Nun kommen wir zum Killerkriterium. Wir betrachten, wie viel Reingewinn (Ebit) geschaffen wurde, was also den Aktionären als echte Bilanz eines Firmenjahres bleibt. Sondereffekte wie Aufwertungsgewinne lassen wir weg.

Ebit pro Mitarbeiter (in Franken):

Tamedia: 39.000

NZZ-Gruppe: 13.000

Somedia: 5.200

Ringier: 1.700

AZ Medien: 1.600

Das einzige Medienunternehmen, das kapitalistischen Kriterien genügt, ist Tamedia. Hier macht das Bodenpersonal für die Besitzer wirklich Cash. Das Schlussfeld bewegt sich in Richtung unternehmerischen Hobbywesens. Warum beschäftigt man so viele Mitarbeiter, wenn die keine Kohle bringen? Das hat schon etwas leicht Resignatives.

Ringier und AZ Medien haben immerhin eine Entschuldigung. Beide haben zuletzt viel in ihre Onlinestrategie investiert.

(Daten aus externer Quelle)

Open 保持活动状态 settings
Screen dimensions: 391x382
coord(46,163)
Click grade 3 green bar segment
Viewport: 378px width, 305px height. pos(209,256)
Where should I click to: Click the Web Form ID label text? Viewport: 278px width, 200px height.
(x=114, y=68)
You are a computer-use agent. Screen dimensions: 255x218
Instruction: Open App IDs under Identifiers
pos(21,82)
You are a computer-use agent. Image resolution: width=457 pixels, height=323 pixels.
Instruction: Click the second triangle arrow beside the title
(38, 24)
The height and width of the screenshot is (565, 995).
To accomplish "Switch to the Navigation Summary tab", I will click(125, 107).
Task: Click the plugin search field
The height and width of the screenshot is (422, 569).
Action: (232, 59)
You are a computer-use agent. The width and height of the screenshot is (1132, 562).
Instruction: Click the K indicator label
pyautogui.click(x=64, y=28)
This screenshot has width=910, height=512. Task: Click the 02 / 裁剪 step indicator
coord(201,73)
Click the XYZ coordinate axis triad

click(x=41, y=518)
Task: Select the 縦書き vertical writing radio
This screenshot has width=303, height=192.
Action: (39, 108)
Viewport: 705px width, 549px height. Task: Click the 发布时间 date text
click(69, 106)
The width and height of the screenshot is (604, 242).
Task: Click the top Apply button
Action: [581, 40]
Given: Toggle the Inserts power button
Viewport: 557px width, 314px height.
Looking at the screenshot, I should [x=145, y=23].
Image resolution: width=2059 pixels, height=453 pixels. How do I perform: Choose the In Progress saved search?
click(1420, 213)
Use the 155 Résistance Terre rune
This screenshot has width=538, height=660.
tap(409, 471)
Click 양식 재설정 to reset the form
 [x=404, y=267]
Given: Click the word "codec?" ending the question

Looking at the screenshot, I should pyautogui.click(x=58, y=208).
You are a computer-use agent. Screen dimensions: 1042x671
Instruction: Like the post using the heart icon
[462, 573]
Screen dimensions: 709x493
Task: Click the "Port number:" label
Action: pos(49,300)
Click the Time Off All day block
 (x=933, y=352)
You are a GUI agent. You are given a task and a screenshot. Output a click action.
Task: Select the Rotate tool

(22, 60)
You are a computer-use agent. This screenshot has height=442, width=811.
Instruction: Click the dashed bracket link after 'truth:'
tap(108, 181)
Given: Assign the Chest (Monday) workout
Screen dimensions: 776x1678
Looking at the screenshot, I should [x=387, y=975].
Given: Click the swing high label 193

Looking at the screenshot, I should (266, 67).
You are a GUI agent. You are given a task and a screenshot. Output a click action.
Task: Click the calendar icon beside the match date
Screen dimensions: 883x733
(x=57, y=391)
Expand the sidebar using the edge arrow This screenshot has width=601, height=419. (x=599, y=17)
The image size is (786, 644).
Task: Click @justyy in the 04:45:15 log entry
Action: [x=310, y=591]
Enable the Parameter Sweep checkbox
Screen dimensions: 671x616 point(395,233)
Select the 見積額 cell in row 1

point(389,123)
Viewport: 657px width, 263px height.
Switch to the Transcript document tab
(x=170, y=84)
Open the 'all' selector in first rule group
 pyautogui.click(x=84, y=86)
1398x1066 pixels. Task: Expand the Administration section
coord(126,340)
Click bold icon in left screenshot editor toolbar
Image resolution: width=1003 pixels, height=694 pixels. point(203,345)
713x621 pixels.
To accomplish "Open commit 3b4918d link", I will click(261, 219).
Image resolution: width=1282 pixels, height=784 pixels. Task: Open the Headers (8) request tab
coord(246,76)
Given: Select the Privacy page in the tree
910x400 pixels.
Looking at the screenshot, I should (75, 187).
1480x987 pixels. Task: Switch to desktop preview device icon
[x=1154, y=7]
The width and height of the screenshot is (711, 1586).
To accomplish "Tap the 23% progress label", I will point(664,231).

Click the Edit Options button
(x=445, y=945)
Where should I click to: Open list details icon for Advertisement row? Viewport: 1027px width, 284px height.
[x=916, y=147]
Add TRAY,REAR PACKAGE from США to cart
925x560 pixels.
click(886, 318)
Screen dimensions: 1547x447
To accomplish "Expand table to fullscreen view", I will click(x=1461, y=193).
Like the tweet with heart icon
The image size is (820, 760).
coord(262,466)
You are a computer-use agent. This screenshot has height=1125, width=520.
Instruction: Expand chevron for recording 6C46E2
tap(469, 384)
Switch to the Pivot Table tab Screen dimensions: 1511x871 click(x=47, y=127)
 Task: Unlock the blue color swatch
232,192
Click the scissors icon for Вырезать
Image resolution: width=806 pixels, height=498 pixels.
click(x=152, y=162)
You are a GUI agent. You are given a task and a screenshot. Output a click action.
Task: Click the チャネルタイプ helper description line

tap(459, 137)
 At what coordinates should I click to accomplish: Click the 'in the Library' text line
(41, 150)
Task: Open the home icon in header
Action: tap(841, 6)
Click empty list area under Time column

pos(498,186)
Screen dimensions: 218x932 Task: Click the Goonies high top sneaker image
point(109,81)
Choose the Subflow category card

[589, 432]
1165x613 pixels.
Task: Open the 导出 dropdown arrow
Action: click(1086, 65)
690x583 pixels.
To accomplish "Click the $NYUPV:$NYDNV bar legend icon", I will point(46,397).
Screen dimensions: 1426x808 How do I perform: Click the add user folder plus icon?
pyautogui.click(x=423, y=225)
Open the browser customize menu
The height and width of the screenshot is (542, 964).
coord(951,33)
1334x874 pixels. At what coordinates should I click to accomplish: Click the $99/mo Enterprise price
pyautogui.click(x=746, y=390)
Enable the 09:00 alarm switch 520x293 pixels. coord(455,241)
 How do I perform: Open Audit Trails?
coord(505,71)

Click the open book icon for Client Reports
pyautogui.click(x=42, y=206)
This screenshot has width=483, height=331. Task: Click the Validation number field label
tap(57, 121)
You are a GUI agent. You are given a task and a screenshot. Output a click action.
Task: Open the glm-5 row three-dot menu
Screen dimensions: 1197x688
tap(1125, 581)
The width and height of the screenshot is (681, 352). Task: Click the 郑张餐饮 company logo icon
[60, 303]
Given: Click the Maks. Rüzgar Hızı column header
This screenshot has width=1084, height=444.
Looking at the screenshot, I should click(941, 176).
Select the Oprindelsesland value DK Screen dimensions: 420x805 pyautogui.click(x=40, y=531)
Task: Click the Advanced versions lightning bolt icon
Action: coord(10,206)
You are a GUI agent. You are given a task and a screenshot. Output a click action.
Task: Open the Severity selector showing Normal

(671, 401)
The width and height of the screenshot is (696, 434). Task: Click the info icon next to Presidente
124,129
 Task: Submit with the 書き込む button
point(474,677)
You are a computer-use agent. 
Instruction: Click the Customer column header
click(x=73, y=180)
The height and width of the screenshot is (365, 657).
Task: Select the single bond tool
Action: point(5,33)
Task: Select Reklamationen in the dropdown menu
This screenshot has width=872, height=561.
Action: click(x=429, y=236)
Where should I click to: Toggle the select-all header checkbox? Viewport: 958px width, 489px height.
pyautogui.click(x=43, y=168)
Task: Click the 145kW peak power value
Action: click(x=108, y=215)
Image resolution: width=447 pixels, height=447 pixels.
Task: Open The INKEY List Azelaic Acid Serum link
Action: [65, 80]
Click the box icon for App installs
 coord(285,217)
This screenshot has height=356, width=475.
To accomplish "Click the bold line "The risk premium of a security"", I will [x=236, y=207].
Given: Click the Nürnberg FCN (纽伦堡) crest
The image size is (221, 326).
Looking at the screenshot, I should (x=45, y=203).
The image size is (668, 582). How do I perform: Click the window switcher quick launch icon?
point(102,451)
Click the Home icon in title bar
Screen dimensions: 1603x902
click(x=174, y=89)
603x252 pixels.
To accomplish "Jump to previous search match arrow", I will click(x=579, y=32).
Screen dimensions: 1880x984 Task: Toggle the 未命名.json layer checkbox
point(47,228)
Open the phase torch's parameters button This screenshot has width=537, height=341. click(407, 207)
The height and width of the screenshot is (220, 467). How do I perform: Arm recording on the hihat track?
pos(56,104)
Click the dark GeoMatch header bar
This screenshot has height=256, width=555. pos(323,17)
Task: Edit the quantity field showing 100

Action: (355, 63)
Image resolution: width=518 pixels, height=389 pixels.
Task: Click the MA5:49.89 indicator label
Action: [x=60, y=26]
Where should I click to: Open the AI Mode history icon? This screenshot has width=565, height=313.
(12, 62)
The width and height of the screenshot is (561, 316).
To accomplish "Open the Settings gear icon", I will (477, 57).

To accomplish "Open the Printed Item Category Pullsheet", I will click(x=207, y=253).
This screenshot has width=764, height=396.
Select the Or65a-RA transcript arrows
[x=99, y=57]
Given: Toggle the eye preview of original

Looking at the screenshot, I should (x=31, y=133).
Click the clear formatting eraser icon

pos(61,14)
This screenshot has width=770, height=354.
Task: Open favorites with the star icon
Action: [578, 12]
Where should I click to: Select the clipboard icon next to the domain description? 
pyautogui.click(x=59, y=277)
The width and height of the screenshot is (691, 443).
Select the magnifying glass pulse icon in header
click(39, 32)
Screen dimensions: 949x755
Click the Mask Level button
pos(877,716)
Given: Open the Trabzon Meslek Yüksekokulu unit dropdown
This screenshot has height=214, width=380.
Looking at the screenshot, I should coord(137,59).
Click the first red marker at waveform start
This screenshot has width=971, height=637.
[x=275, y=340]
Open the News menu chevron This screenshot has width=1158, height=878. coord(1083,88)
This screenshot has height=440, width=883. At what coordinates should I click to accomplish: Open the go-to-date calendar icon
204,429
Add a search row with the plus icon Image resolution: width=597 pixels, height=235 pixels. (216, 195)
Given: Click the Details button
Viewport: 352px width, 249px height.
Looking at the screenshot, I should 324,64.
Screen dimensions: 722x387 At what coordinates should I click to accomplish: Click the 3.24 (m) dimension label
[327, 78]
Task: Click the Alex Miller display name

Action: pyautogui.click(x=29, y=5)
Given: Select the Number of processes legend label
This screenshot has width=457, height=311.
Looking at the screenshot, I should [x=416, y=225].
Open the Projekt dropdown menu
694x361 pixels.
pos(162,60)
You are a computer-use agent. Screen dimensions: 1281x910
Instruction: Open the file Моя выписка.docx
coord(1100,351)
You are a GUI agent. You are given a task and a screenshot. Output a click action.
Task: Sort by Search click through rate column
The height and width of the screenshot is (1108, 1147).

Die hohen Abschreibungen auf diesen Engagements drücken den Reingewinn nach unten. Sie haben darum noch Gnadenfrist. Wenn in ein, zwei Jahren ihre Rendite nicht höher ist, fällt die Kritik schärfer aus.

Es gibt nur ein Schweizer Medienhaus, das echten Kapitalismus demonstriert. Kapitalismus ist das Gegenteil von Kapitulation.